Today that retailer, Raymour & Flanigan, has 143 showrooms, outlets, and clearance centers scattered throughout the Northeast. Some 50 locations are leased from retail real estate developers like Kimco, Federal Realty, Acadia Realty Trust, and Urban Edge. Raymour is the landlord at the rest.
The Liverpool, N.Y.-based company’s retail real estate portfolio totals gross leasing area of more than 15 million sq. ft. and continues to grow under the leadership of CEO Neil Goldberg, Bernard’s son. In the first quarter of 2023, the company expects to close on a major acquisition in Staten Island as well as complete leases for two additional new store locations.
“We continue to look for locations with the best financial terms we can negotiate, whether that be leasing from a landlord or through an acquisition,” said Scott
Milnamow, Raymour’s senior VP of real estate development. “We have a first-rate real estate operation that manages our properties, coupled with an exceptional brand in Raymour & Flanigan Furniture.”
As both a tenant and a landlord, Raymour holds a rare position in the retail world. Rents collected from the likes of CVS, Starbucks, Barnes & Noble, Aldi, Michael’s, and Burlington give the company a financial hedge not enjoyed by many retailers. Its real estate revenue is tallied separately from the company’s estimated annual $2 billion in furniture sales.
Because most households make furniture purchases once every five years, Raymour’s average 50,000-sq.-ft. showrooms require just 30 or so parking spaces, giving the company room to add outparcels to the properties it purchases. For an outparcel it created at a center it owns in Hamburg, N.Y., it had three national tenants bidding for it. Raymour went with Chick-fil-A.
“We have an advantage over other center owners in that we have a 50,000-sq.-ft. furniture store anchor that’s not going anywhere,” Milnamow said.
At a center it owns in DeWitt, N.Y., Raymour secured a choice traffic-building tenant with a maneuver few other retail real estate developers would ever be able to employ.
“Trader Joe’s was looking for a good location in that market and we knew the advantage of the number of trips the tenant would bring to the shopping center,” Milnamow said. “So we downsized our Raymour & Flanigan showroom by 12,000 sq. ft. and put them in it. That meant fewer SKUs for us in our store, but since Trader Joe’s opened up that parking lot is constantly filled.”
Raymour’s real estate business has a construction unit to rejigger its centers in such ways, but most of the of the centers it owns are acquired, not developed, by the company. Its real estate business model is focused on driving its core furniture business — and driving ancillary revenue. But in a time when not much new construction of open-air centers is underway, buying centers proves an adroit strategy for a retailer to put new centers exactly where it wants them.

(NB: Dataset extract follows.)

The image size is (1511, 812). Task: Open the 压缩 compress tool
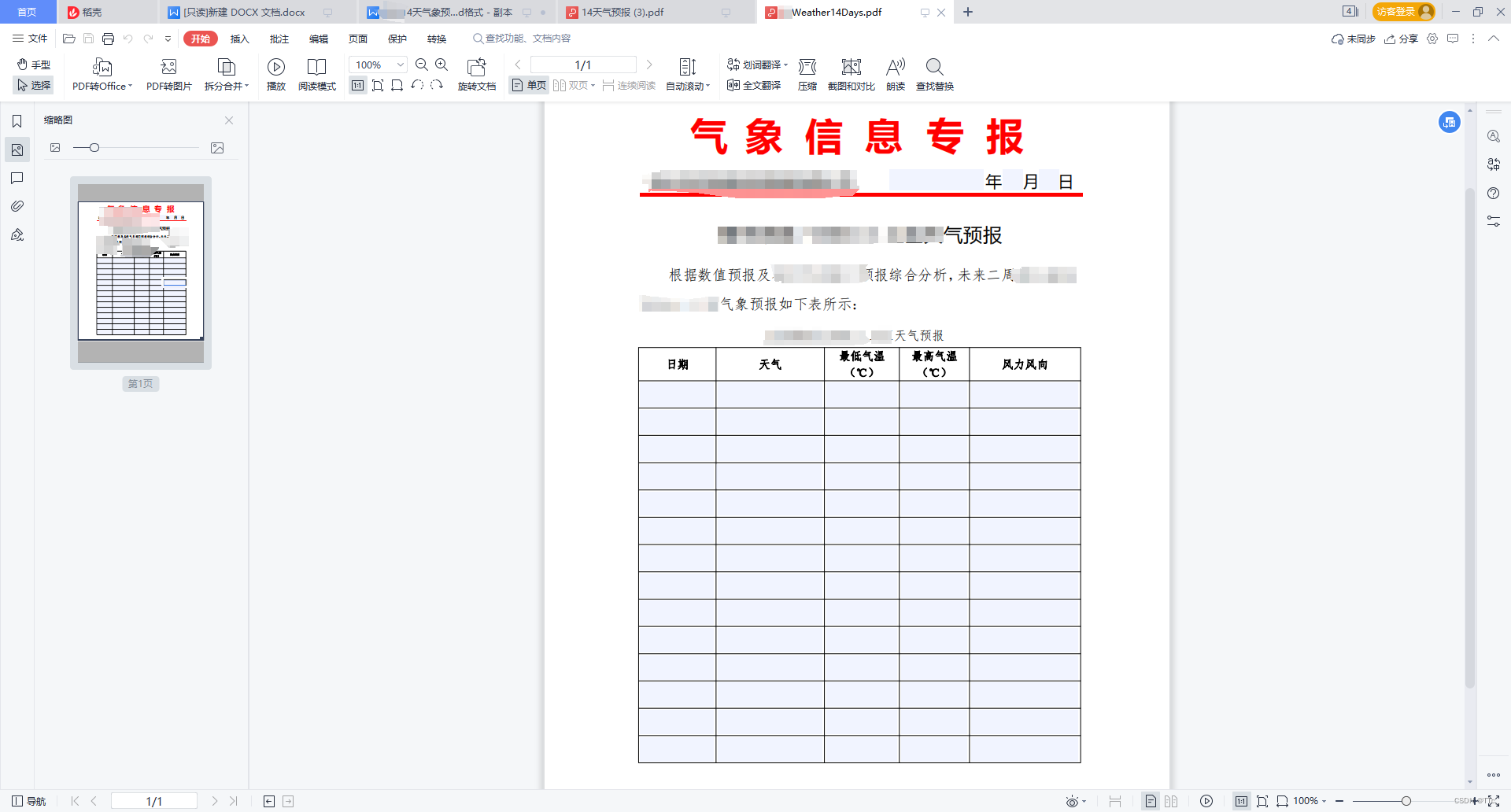(x=807, y=75)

“You go to New Jersey, New York,
Connecticut and how many new projects have gone up in the last five years? So you have Ulta and us and Burlington and Planet Fitness competing for spaces,” Milnamow observed.
In Reading, Penn., Raymour’s real estate unit gave it the flexibility to move its showroom to a better location. It owned a freestanding store in a B-side of the market and an opportunity presented itself to purchase a bankrupt Toys R Us in a better market nearby.

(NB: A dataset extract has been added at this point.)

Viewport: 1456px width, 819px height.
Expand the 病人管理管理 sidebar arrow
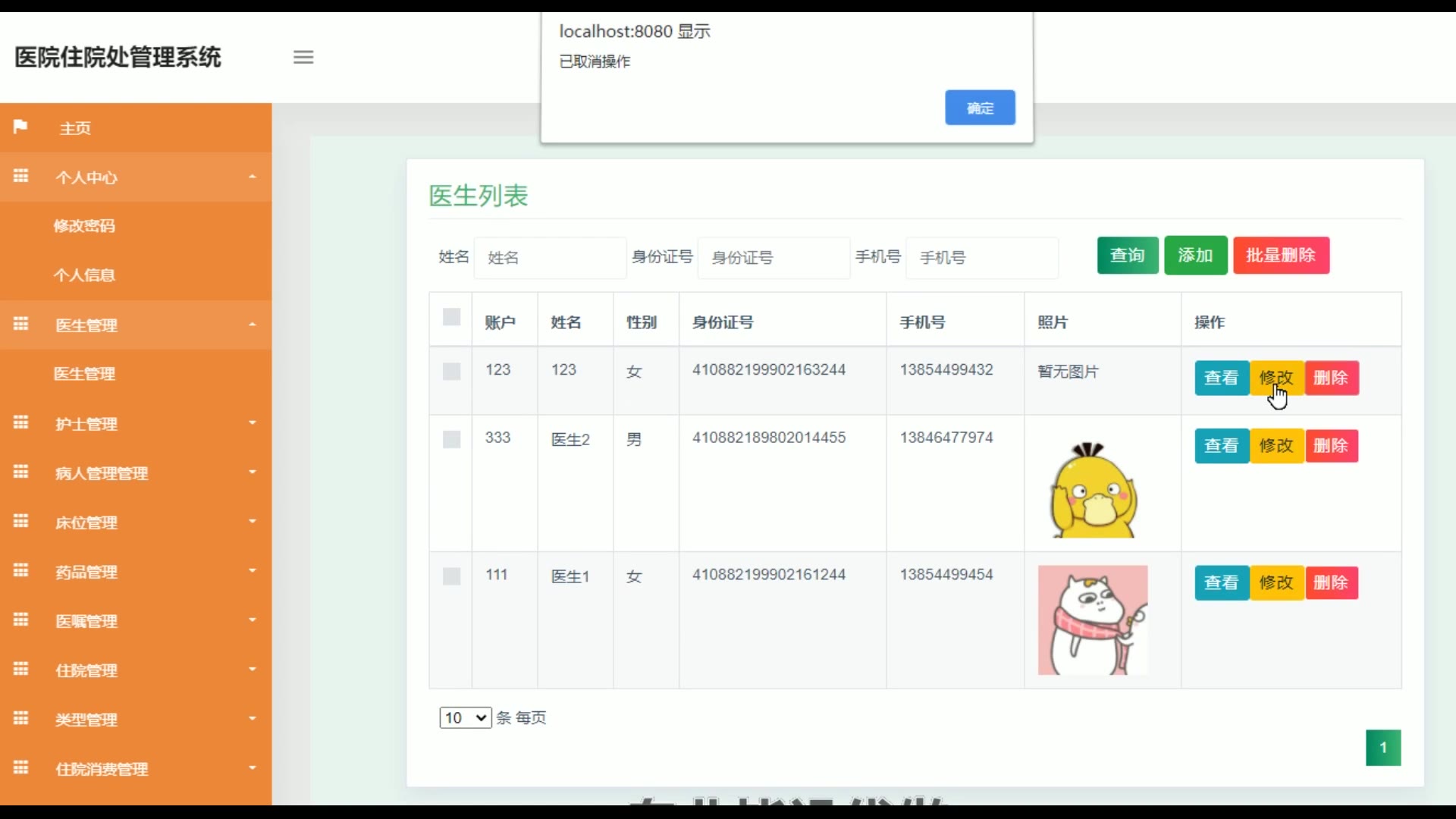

“We didn’t want to close our other showroom, but opening in a center with an Old Navy, a DSW, and Joanne Fabrics was very attractive to us,” Milnamow said. “The new showroom does much more volume than the original store because it is co-tenanted in a better location with a great mix of tenants.”

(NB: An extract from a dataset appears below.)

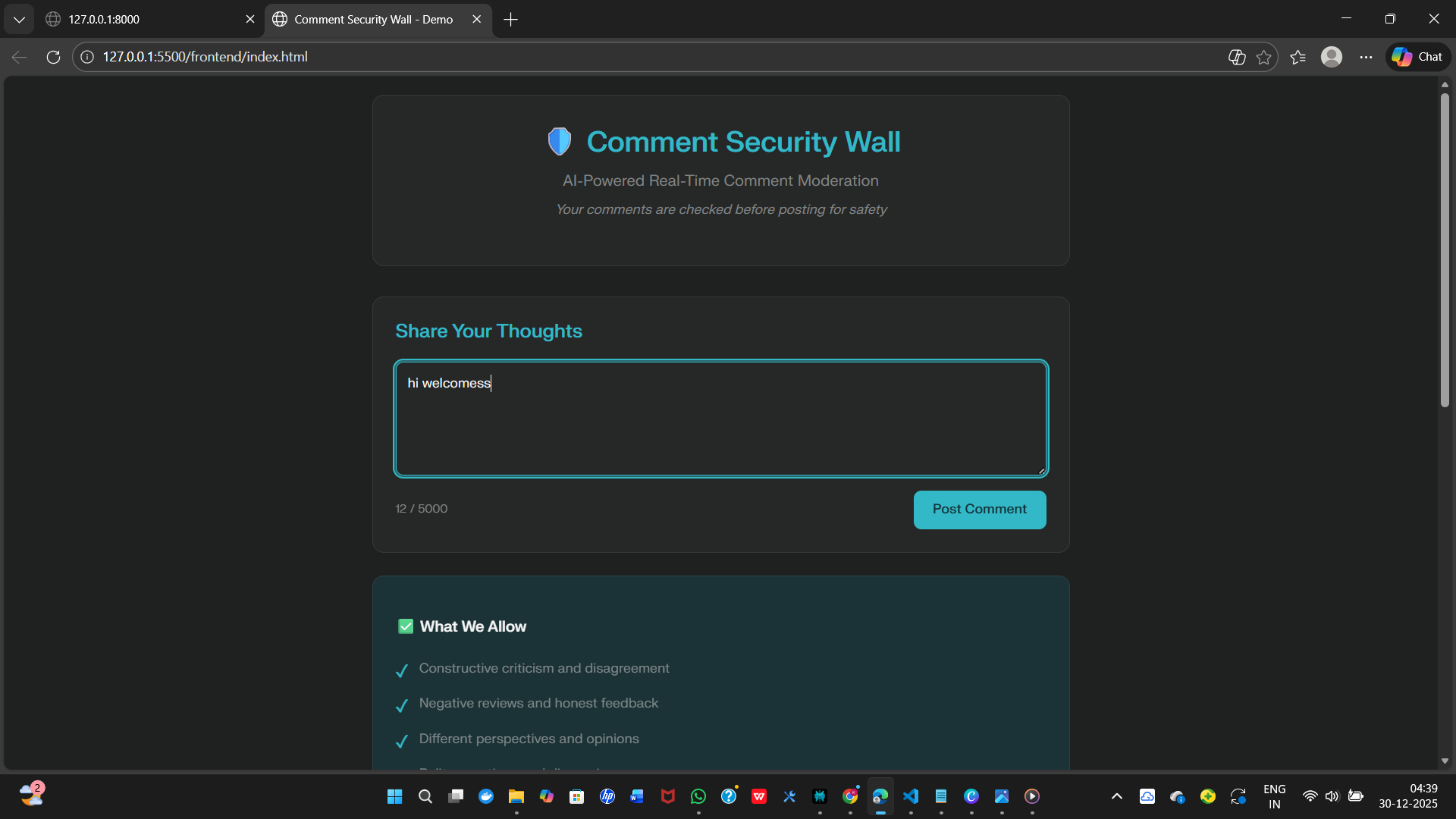View site information icon in address bar
The width and height of the screenshot is (1456, 819).
pos(87,57)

Central Pennsylvania is an active new expansion zone for Raymour, which opened showrooms in Harrisburg, York, and Hanover in 2022. Two of those locations were Wolf Furniture stores that the company acquired from Love’s Furniture and Mattresses after its bankruptcy filing. A fourth store was opened in Hampden Township—a former NB Liebman furniture store Raymour acquired from its independent owner, who was retiring. It has also purchased sites in Harrisburg and Lancaster where it will develop new centers.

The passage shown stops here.